> **Text shown**
▶

# A great idea for dust control for a router table.



## hawkeye10 (Feb 18, 2015)

I got this email from Incra today and they have a great idea to help with dust control on their router table. I have a Kreg router table so it won't work for me but maybe they will copy Incras idea or I could bore some holes. Here is a link and be sure to watch the video.

Don

http://www.incrementaltools.com/Individual_INCRA_CleanSweep_MagnaLOCK_Rings_p/inc-csring-single.htm


----------



## woodchux (Jul 6, 2014)

Another innovative router idea, but wonder if that unit will fit ANY router & table. Incra dust collector and 6 rings is priced at $171 USD, while the individual rings are $11each USD, or all 6 rings for $50 USD. Me thinks a box could be built to house any size router - with or with out a lift, and with the Incra rings using a similar door idea with hose hook-up, it may work just as well. Be safe.


----------



## Marv (Nov 30, 2008)

◀

> **Entries provided**

▶

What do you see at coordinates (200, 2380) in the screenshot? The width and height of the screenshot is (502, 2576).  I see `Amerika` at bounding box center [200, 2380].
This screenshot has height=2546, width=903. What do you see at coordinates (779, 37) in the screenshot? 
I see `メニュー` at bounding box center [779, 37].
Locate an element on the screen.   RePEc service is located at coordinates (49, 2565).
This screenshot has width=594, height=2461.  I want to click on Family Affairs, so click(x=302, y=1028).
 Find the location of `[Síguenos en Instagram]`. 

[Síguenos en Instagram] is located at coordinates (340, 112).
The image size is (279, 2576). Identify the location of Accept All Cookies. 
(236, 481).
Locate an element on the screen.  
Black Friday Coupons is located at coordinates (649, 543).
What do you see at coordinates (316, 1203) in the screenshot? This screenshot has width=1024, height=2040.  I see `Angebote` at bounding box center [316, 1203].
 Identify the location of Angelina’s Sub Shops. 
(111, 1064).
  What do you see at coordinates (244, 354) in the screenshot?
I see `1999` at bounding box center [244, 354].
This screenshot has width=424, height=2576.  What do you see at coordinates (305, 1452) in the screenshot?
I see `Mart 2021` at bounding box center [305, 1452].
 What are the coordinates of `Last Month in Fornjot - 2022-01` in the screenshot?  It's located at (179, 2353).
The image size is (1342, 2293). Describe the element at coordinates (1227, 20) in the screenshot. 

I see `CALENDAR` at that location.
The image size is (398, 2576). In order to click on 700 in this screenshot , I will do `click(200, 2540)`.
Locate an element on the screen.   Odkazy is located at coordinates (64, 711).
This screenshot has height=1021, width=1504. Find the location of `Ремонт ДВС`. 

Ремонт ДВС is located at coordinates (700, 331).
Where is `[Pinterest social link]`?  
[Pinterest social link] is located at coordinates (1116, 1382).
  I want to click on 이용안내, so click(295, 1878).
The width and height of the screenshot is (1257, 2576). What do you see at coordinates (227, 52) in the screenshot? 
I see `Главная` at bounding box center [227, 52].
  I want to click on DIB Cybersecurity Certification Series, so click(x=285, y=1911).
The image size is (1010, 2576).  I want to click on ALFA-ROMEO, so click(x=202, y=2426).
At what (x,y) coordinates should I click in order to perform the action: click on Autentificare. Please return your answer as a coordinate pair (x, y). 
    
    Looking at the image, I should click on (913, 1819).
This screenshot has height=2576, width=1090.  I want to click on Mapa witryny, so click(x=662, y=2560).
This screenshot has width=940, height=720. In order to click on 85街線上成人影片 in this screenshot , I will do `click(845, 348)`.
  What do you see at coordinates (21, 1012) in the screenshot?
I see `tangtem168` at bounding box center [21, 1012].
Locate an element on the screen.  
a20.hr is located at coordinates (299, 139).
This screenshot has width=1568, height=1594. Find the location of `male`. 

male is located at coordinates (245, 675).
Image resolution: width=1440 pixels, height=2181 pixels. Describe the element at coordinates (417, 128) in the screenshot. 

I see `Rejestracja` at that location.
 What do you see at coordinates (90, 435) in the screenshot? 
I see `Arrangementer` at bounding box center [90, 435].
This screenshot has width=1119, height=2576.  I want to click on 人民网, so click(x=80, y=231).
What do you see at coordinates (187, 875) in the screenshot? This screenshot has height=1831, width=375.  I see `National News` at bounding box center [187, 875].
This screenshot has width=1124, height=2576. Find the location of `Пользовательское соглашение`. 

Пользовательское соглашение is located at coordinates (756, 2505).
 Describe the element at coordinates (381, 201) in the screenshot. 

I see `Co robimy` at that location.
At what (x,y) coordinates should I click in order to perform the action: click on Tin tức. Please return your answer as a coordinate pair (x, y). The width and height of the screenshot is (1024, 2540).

◀

Using the router table dust control thread, decide whether each statement agrees with it, answering yes or no and quoting the text's deciding words. 1. The Incra dust collector with 6 rings costs $171 USD. 2. Don says the Incra idea will work with his Kreg router table. 3. woodchux suggests that a box could be built to hold a router of any size. The listing is separate material and has no connection to the router table dust control thread.

1. Yes: "Incra dust collector and 6 rings is priced at $171 USD"
2. No: "I have a Kreg router table so it won't work for me"
3. Yes: "Me thinks a box could be built to house any size router"